このまま指導してもらうのも悪くないが、あまり長時間拘束されるのは避けたい。
「これでわかったか? エルカ草原での狩りは、俺1人でもだいじょうぶだ。ホーンラビットやゴブリンぐらいしか出ないからな」
俺はそう言う。
「それは確かにな。……しかし、せっかくだ。中堅冒険者である俺たちの力を見せておいてやろう。ウインドカッターを、俺に向けて放ってみな」
アーノルドがそう言う。
攻撃魔法を人に向けて放つ、か。
MSCでも、対人戦はたまにあった。
プレイヤー同士の戦いや、盗賊の討伐などだ。
しかし、この世界はMSCのシステムに酷似しているだけの、現実世界と考えたほうがいい。
人に向けて攻撃魔法を放つことには勇気が必要だ。
生物に対して魔法で攻撃する場合、対象の魔力の多寡により威力は増減する。
例えば、ただの木に向かってウインドカッターを使用したときの威力を100としよう。
ホーンラビットやゴブリンに向かって使用した場合は、威力が90ぐらいになる。
こいつらは低級の魔物ではあるが、ただの木と比べると魔力をやや多く持っているのだ。
対象が中級の魔物だったり、あるいは人だったりすれば、さらに威力は下がる。
せいぜい、ナイフで斬りつけるぐらいの攻撃力だろうか。
急所にヒットしない限り、一撃で死に至らしめることはないだろう。
とはいえ、そこそこのケガを負わせる可能性はある。
「いいのか? ケガをするかもしれないぞ」
「さっきぐらいの威力なら問題ねえ。
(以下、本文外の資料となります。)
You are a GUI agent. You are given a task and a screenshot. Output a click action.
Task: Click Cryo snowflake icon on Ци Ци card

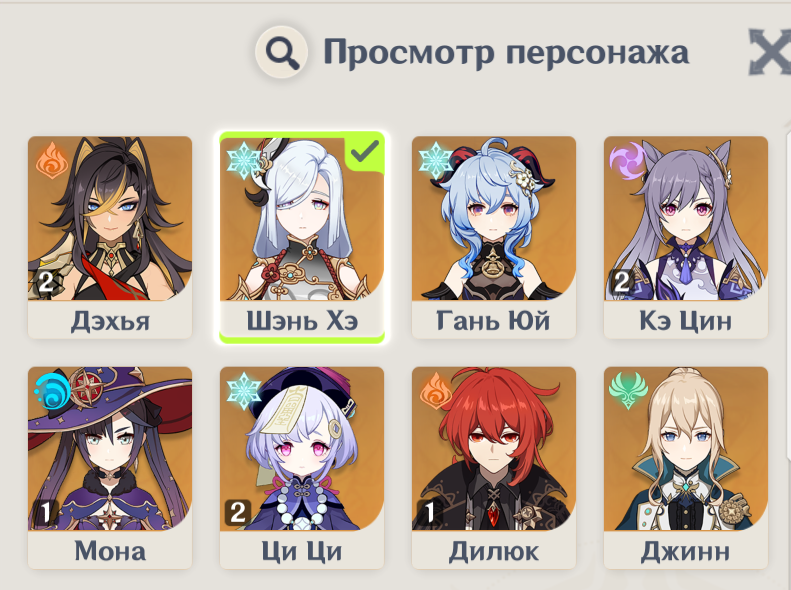[243, 391]
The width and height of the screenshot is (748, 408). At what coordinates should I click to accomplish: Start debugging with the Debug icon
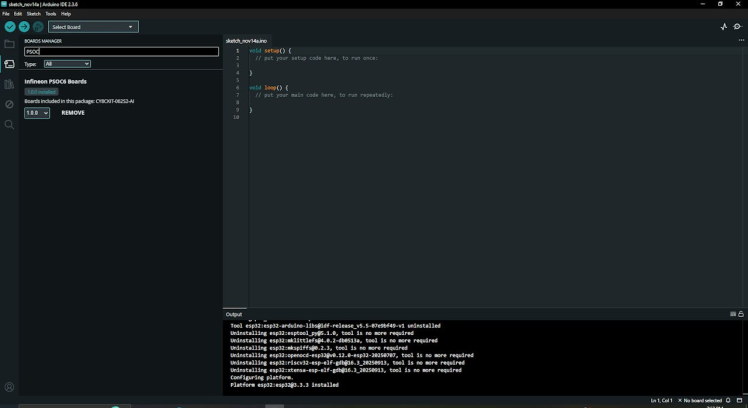[x=38, y=27]
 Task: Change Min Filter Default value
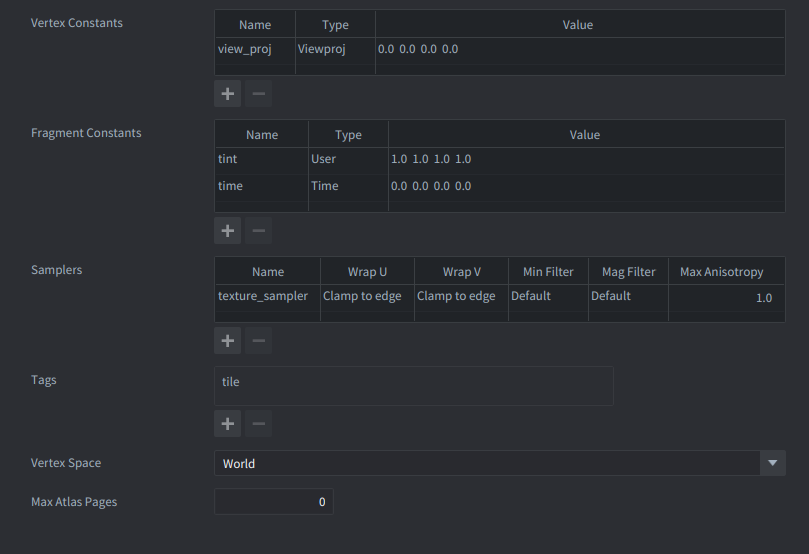tap(547, 297)
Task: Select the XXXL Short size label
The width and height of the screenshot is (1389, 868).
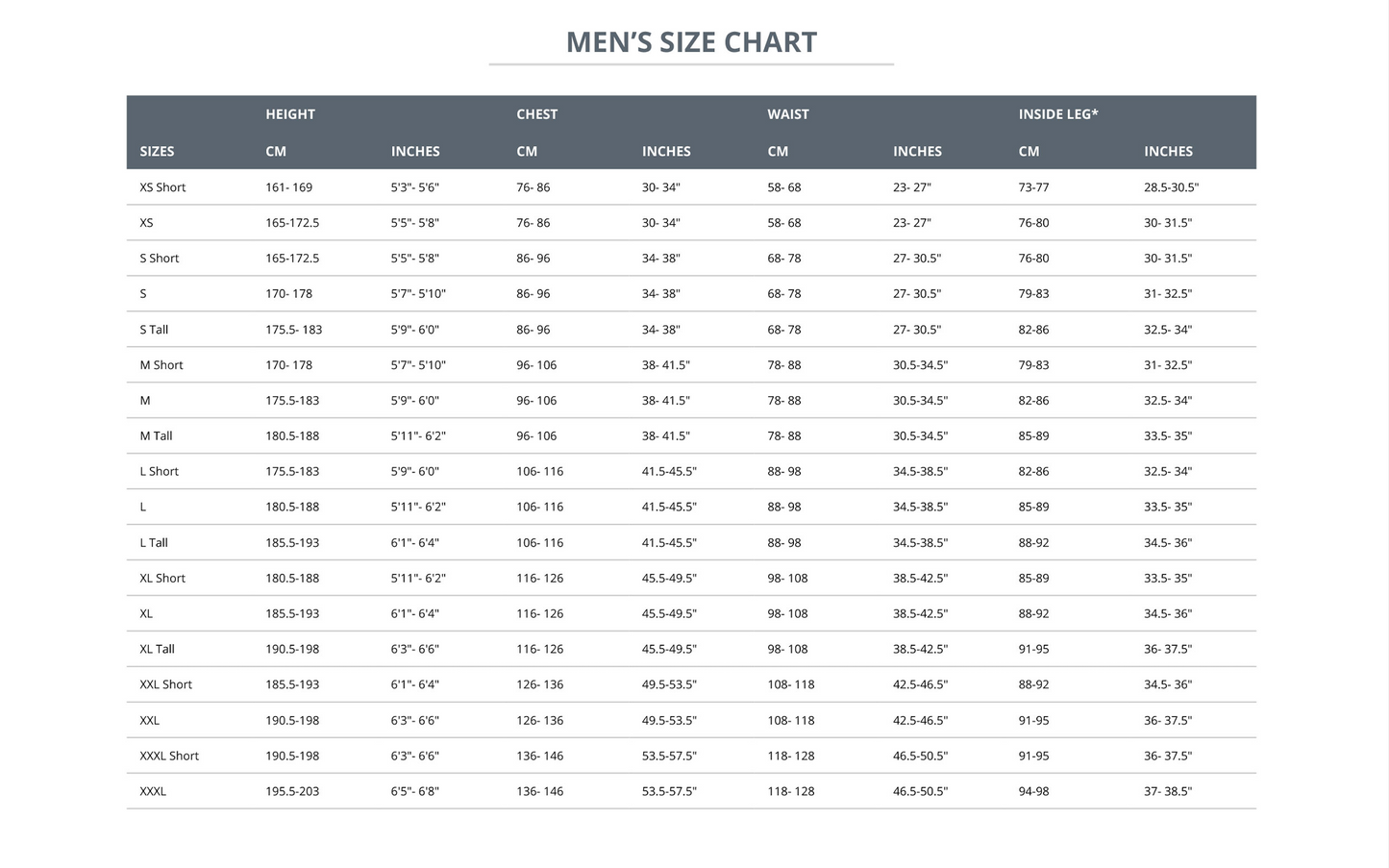Action: coord(169,756)
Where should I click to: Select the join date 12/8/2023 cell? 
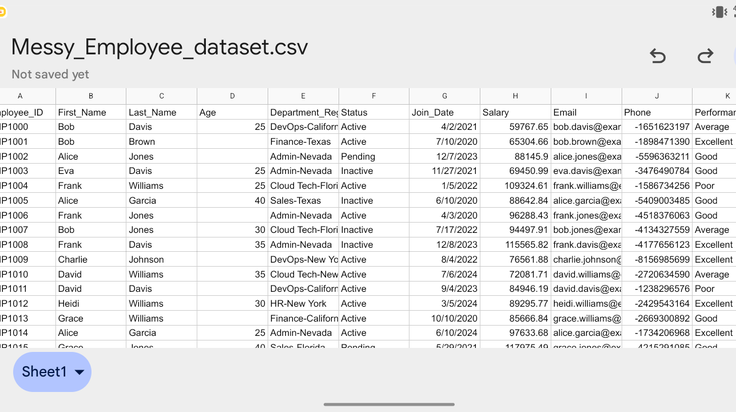coord(445,244)
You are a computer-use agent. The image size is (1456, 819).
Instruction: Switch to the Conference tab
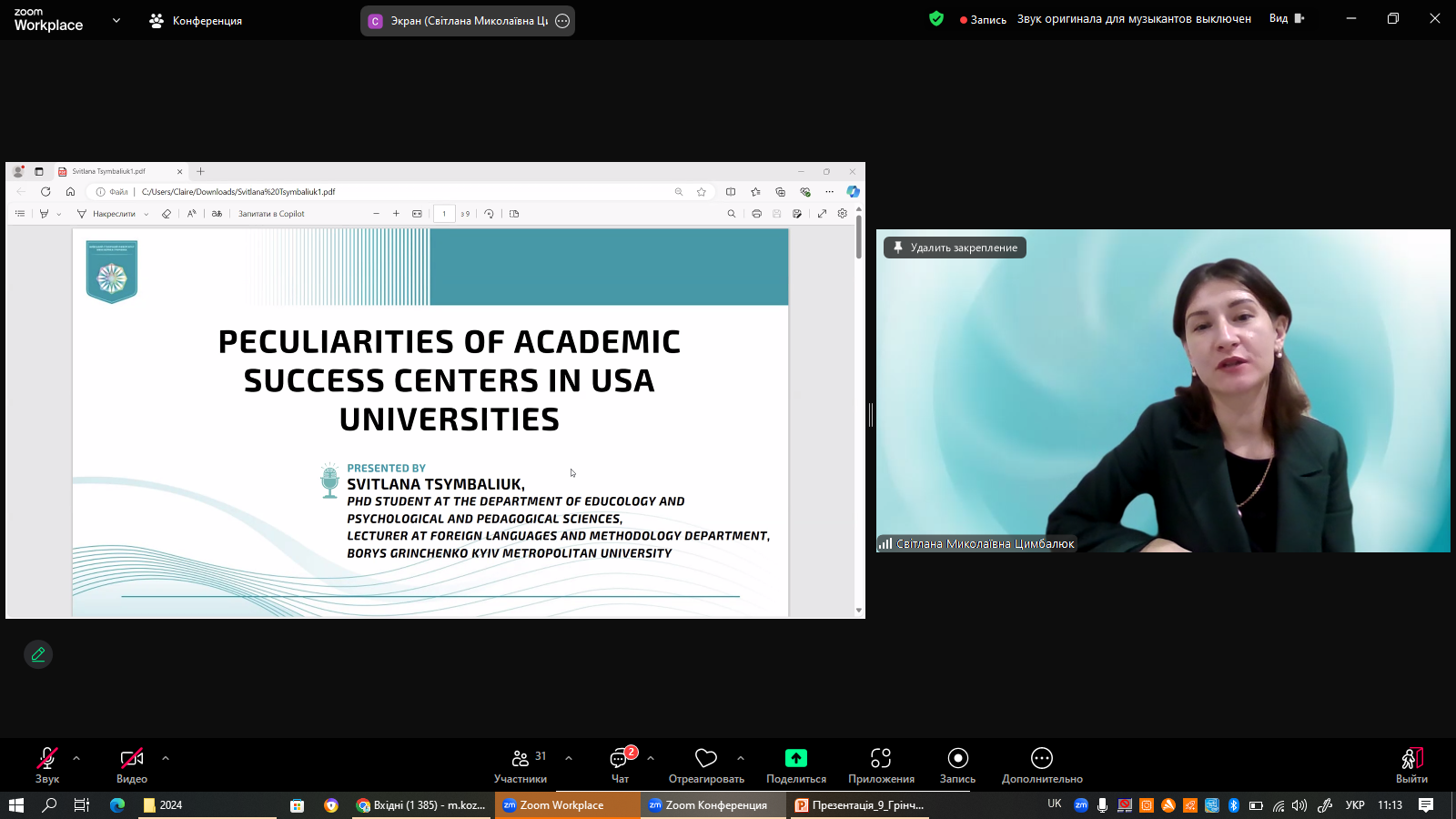point(196,20)
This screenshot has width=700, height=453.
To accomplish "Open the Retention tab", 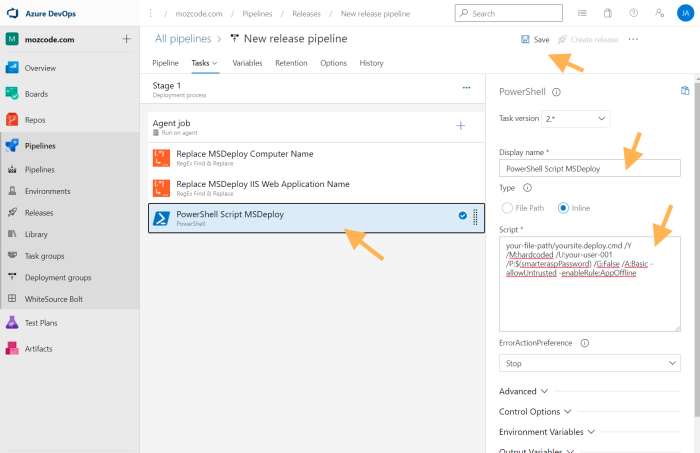I will point(290,63).
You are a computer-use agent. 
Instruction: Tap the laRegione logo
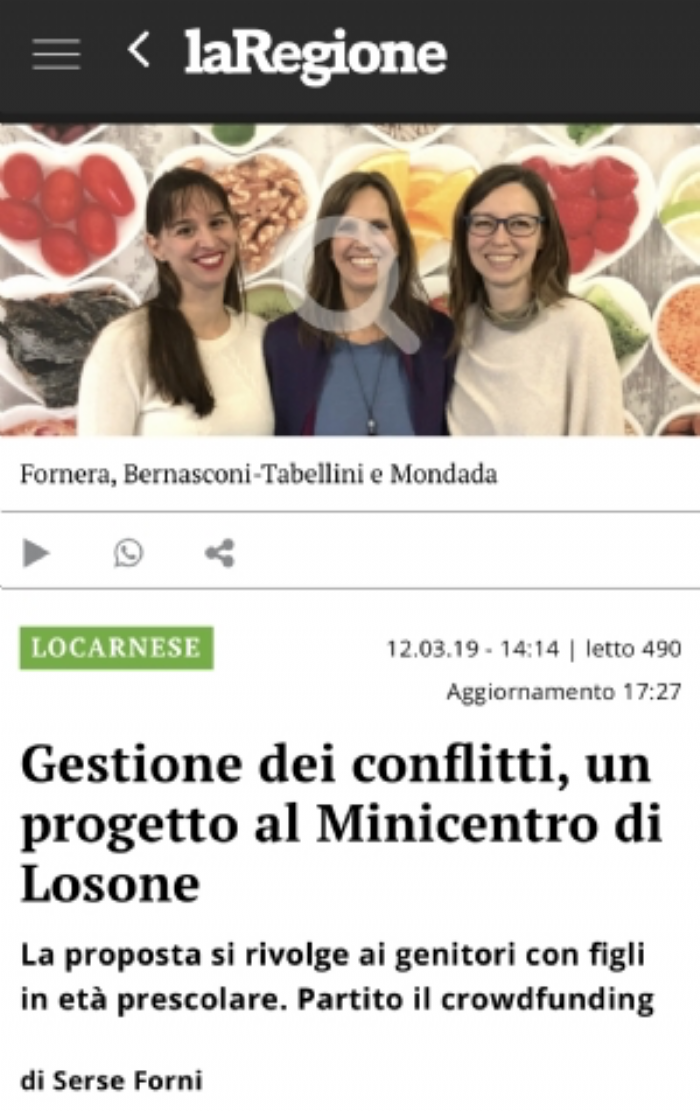pyautogui.click(x=315, y=55)
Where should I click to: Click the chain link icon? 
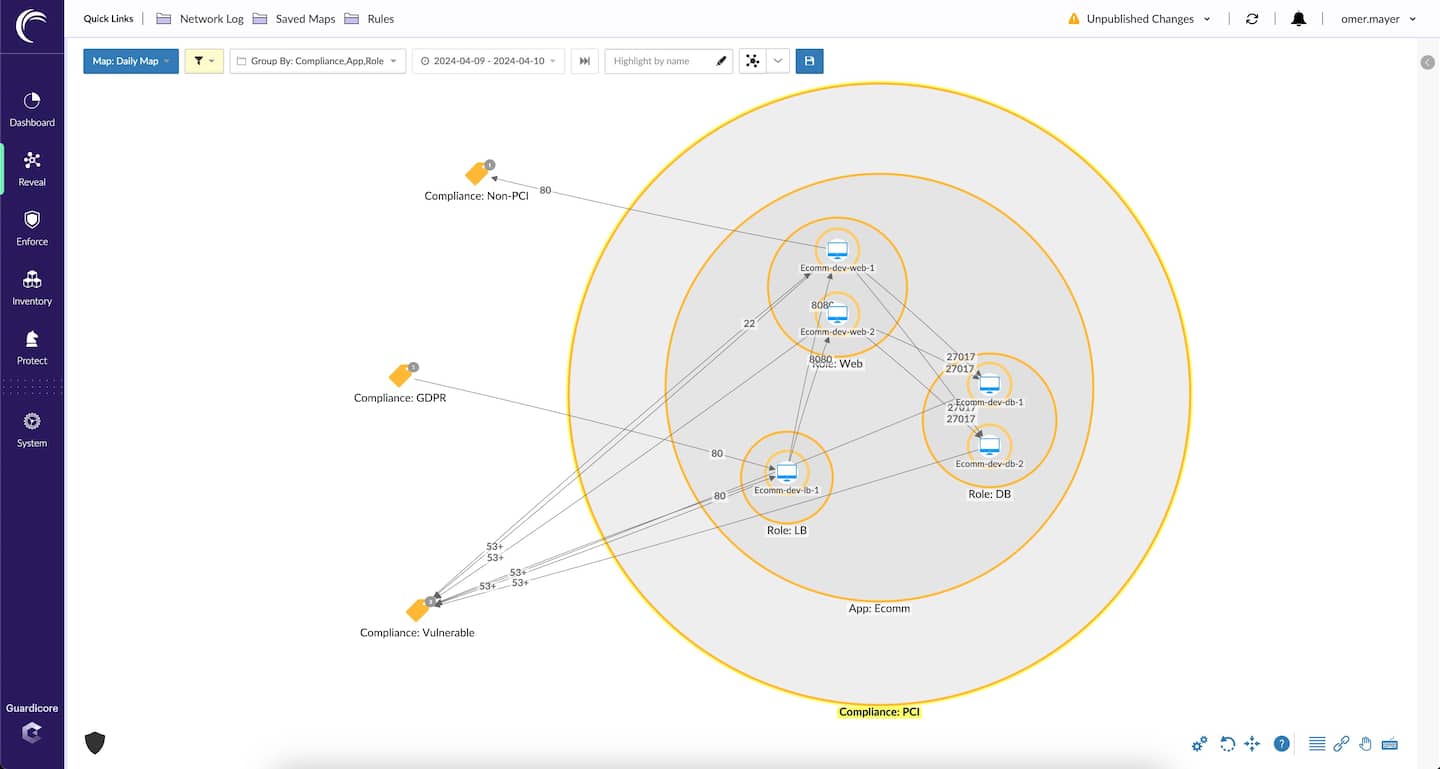coord(1341,744)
遠慮なく来な」
アーノルド本人がそう言うのであれば、構わないか。
この2人は意外にいいやつらのようだが、今後ガチのチンピラに絡まれないとも限らない。
それに、盗賊などと遭遇する可能性もある。
いざというときにためらわずに攻撃できるよう、今のうちに慣れておこう。
「揺蕩う風の精霊よ。契約によりて我が指示に従え。風の刃を生み出し、我が眼前の敵を切り裂け。ウインドカッター!!!」
ヒュンッ!
俺から風の刃が放たれ、アーノルドを襲う。
しかしーー。
「鉄心」
アーノルドが何やらつぶやいたかと思うと、彼が何かで覆われた。
これは……闘気だ。
ガンッ!
俺の風の刃は彼の闘気に阻まれ、防がれた。
彼の肉体には傷一つついていない。
「なるほど……。格闘家のスキルの1つ、『鉄心』か」
「知ってやがったか。風魔法だけじゃなくて、戦闘の知識も十分にあるようだな」
「ああ。しかし、実際に見るのは初めてだ。いいものを見せてもらった」
俺の今のジョブは、風魔法使いと剣士だ。
MSCには、それ以外にも数え切れないほどのジョブがある。
そのうちの1つが、格闘家だ。
格闘家を設定しているときの身体能力へのステータス補正は、下級ジョブの中ではトップクラス。
しかし反面、使用できる武器が限られる。
また、魔法使いと比べると遠距離攻撃ができない点もデメリットだ。
そんな格闘家というジョブのレベルを上げていくと、鉄心という防御スキルを取得できる。
確か、取得レベルは20か25あたりだったはずだ。
このアーノルドは、先輩風を吹かせるだけあって確かな実力を持つようだな。
「ギャハハハハ! んじゃ、お次は剣術の稽古といくぜ! そこにある木剣を持ちな」
レオンがそう言う。
格闘家であるアーノルドに対して、レオンは剣士か。
それにしても、真剣じゃなくて木剣を使うのだな。
やはり、この2人はチンピラではなくて、実はいいやつらのようだ。
「ああ、よろしく頼む」
俺はMSCを結構やり込んできた。
しかしこの世界は、あくまでもMSCのシステムに準拠しているだけの別世界だと思ったほうがいい。
対人戦を経験して、細かな差異がないか探っておくことにしよう。